> **ACTIVITY**: Search the material for "link" and copy each line in which it is found.

> **EXERCISE DATA**:
+-------+

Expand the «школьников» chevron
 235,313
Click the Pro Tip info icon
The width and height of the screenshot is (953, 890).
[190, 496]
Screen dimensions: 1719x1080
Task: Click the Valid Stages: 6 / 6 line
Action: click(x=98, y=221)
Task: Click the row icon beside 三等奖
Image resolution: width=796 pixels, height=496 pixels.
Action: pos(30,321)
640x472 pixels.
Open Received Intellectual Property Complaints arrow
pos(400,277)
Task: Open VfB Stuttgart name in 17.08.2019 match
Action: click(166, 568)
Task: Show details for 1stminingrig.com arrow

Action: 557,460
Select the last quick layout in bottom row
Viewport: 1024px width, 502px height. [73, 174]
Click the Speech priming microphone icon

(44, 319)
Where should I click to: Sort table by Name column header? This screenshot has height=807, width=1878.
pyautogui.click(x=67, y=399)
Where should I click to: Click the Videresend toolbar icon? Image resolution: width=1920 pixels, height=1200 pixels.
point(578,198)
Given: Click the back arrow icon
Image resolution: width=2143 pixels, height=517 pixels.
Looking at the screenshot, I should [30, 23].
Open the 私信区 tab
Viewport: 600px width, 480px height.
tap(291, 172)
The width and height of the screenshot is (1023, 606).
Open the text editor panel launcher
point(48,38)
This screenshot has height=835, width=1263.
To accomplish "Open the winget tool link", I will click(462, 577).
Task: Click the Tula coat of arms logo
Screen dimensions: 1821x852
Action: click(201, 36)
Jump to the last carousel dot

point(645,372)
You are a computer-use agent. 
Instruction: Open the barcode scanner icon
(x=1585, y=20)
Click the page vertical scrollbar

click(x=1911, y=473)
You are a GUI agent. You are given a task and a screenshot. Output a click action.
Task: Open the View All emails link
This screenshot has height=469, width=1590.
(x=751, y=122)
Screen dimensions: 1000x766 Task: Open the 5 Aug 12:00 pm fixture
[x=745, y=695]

+-------+

> **ANSWER SECTION**:
To accomplish "Open the winget tool link", I will click(462, 577).
Task: Open the View All emails link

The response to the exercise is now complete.